通学路は森の中なのに、山を下りれば市街地だ。

人の住む街の気配がする。

「昔ここは、全部こんな山だったのかな」

 通学路と原生林を分ける境界線のフェンスの向こうには、深い闇の森がある。

「ハク、空から落としたとき、地上の様子までは見てなかったんだって」

「なんでそんなことしたんだろ」

 荒木さんは……。

あの白銀の龍は、人には分からないからと、何も言わなかったけれど……。

午後の日に輝く、美しい姿を思い出す。

頭上の夕焼けに一番星が輝いた。

それはとてもとても小さくて、遠い星だ。

「悪いけど、私にはそんなこと、どうだっていい。初めてなの、こんな気持ち。だれかと一緒にいて、嫌じゃないっていうか、何でも話せるっていうか……」

 彼女の歩く足取りは、とてもとてもゆっくりで、今にも止まってしまいそう。

「ハクってね、何でも聞いてくれるのよ。私の話をいつでも聞いてくれて、いつも応援してくれるの。自分だって困ってるのにだよ? 『私は急がないから』って言ってくれて。優しいの。助けてって手を伸ばしたら、いつでもその手を握ってくれる。欲しかった言葉をくれる。側にいて、一緒に眠ってくれる。いつだって……」

 彼女の足が止まってしまった。

「ハクの寿命がとんでもなく長くて、私たち人間の一生は一瞬なんだったら、そんなの、ハクにとってはまばたきする間のようなものでしょ。それくらいの時間、付き合ってくれても悪くないんじゃない?」

「それをハクも望んでいるのなら……」

「ハクは私のこと、好きって言ってくれてる」

「だけど……」

 彼女は一歩前へ、パッと飛び出した。

スカートのすそを、くるりとひるがえす。

「圭吾はこんな話し、興味なかったよね。自分のことで忙しいんだし」

 微笑むその笑顔は、俺にも身に覚えのある顔だ。

「圭吾は絶対に邪魔したり、関わったりしてこないって思ったから、こんな話ししたの。知ったからって、無関心でいられる人でしょ? 関係ないし! 他人の領域も自分の領域も、ちゃんと守れる人だよね」

 彼女の見上げる黒い目と髪が、夜の闇と混じり合う。

「そういうところが好きだし、信用できる。私は圭吾の邪魔をしない。だから圭吾も、私の邪魔をしないでね。じゃ」

 坂道を駆け下りる、彼女の背を見送る。

そりゃ俺だって、関わりたくはないよ、今だって十分すぎるほど、面倒くさいと思ってるよ。

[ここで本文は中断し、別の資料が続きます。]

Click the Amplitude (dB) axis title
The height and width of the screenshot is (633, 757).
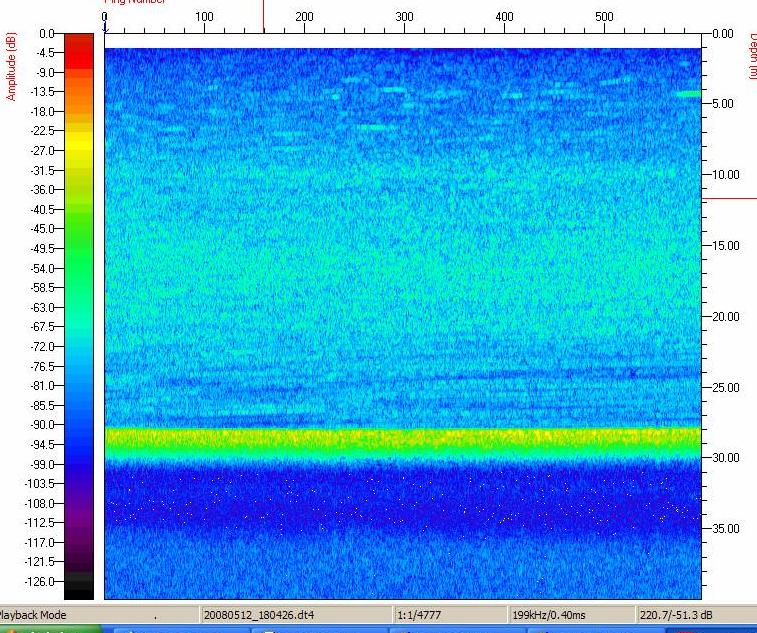point(11,67)
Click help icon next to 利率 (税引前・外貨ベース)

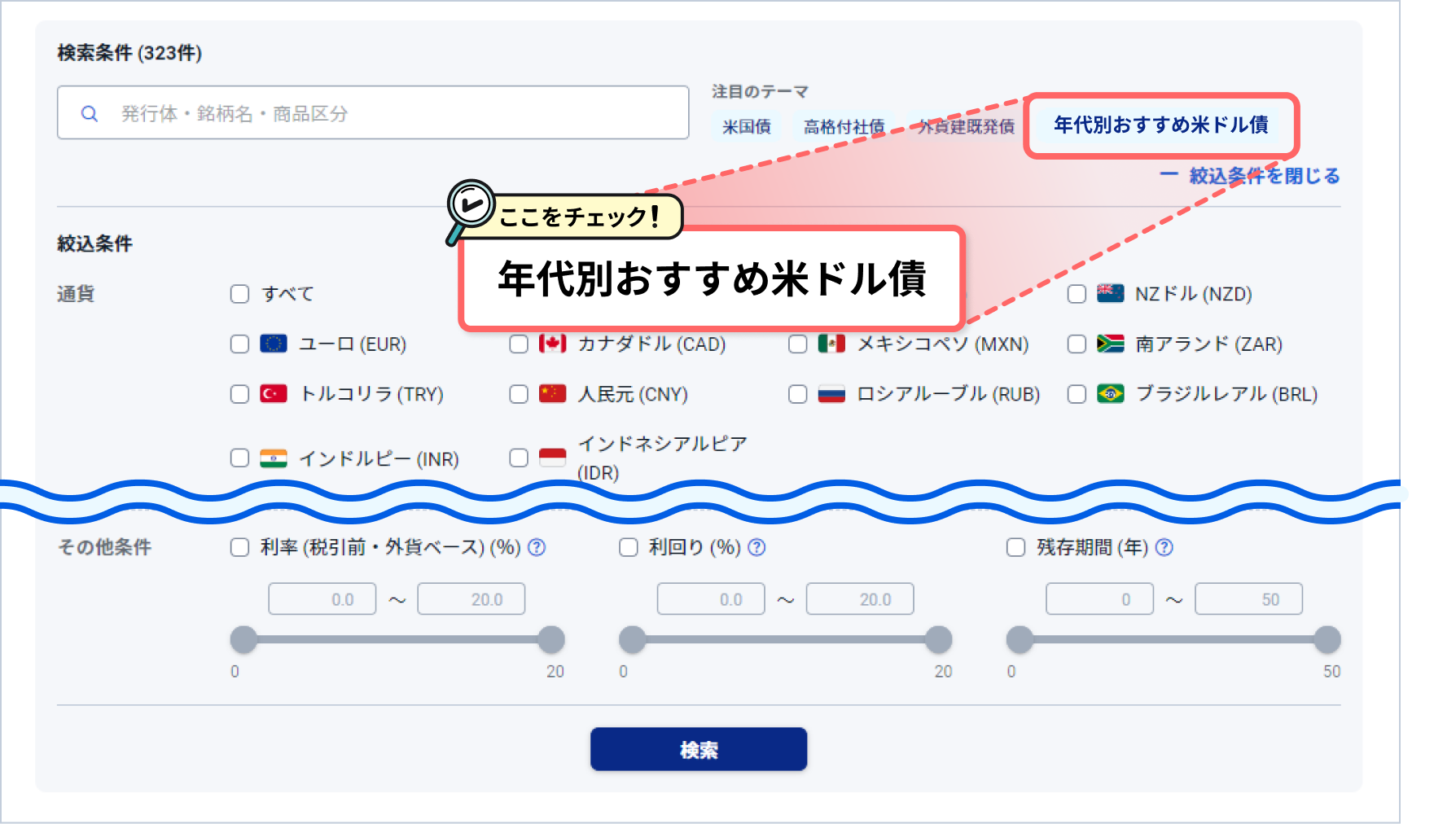click(537, 548)
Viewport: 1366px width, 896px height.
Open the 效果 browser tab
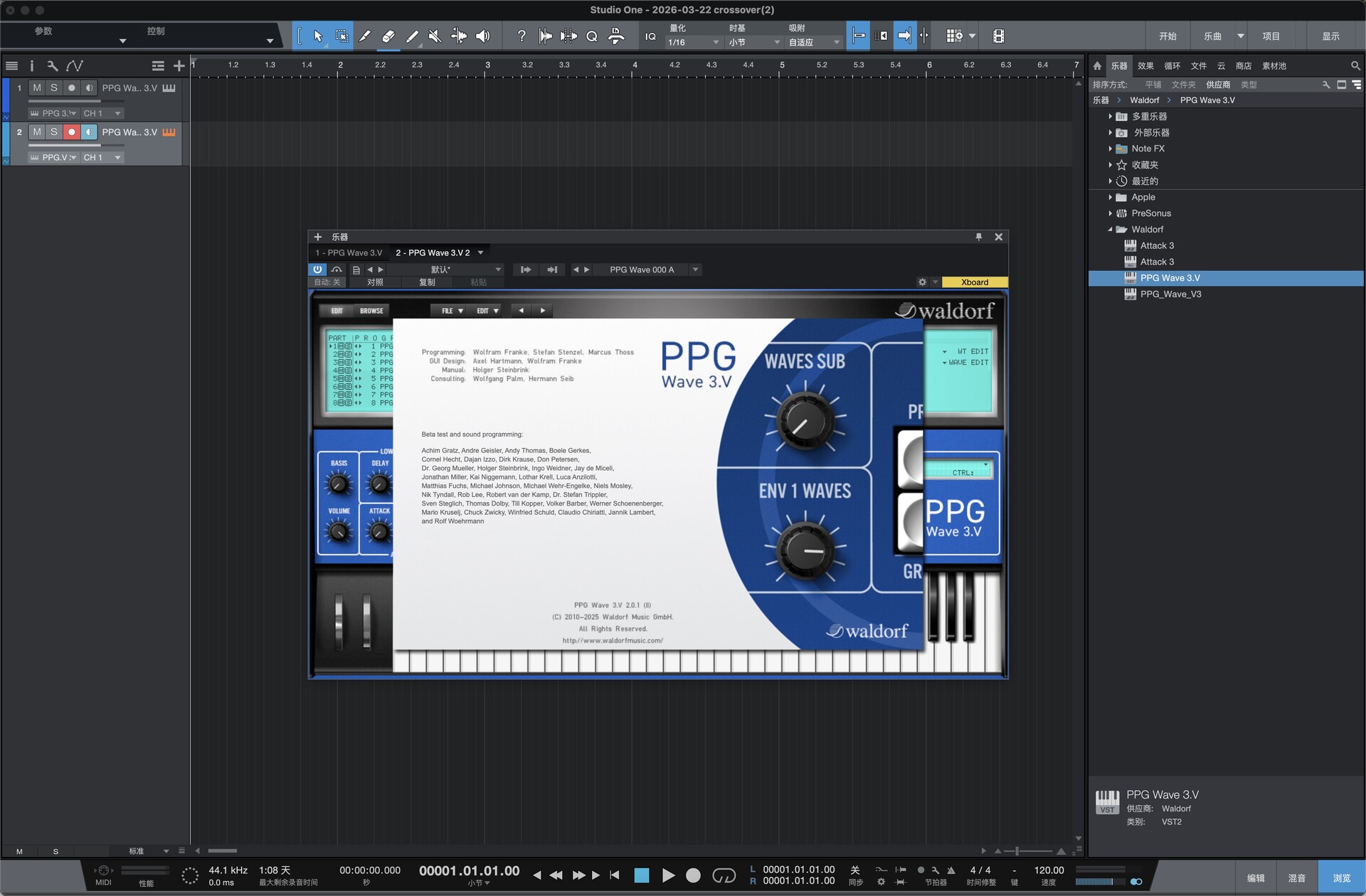1145,65
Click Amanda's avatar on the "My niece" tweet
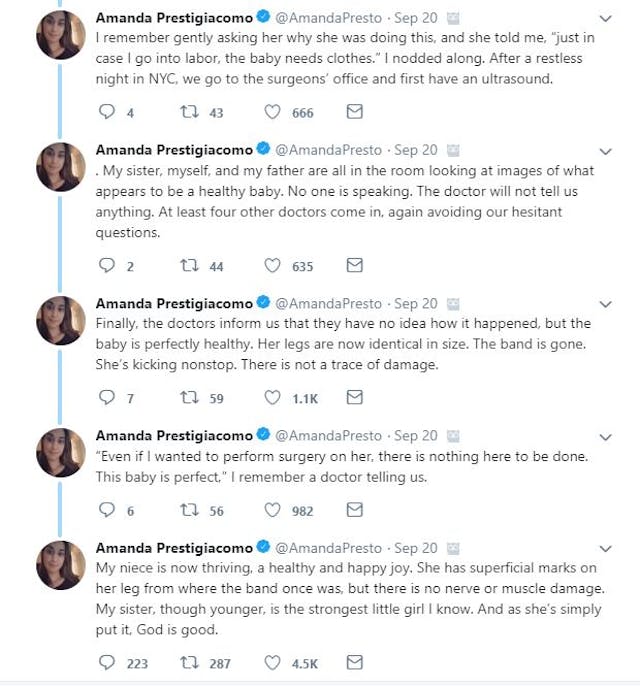This screenshot has width=640, height=686. [x=60, y=565]
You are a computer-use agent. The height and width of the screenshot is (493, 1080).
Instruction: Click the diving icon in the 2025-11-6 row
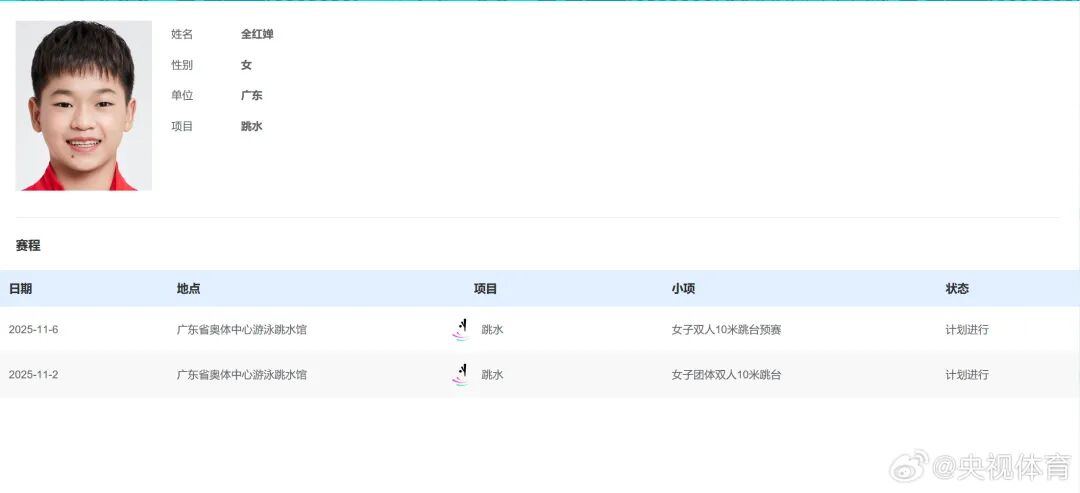460,329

「……。俺は、そんな都合のいい奴じゃないんだけど……」 

 すっかり日の暮れた停留所で、いつも遅れてくるバスに乗り込む。

ようやくやって来たその中で、俺は揺られながらいつになくイライラしている。

巻き込むなって言ってんのに、巻き込んでるのはどっちだよ。

あぁ、そうか。

これ以上関わらなければいいんだ。

俺には最初っから、関係ないんだった。

 関わってほしくないとか、邪魔するなとかいうなら、わざわざ話しなんかするなっつーの。

なんなの? 

もしかして自分の話しを聞いてほしかっただけ? 

彼女の言う通りだ。

ちゃんと自分の境界線は守ろう。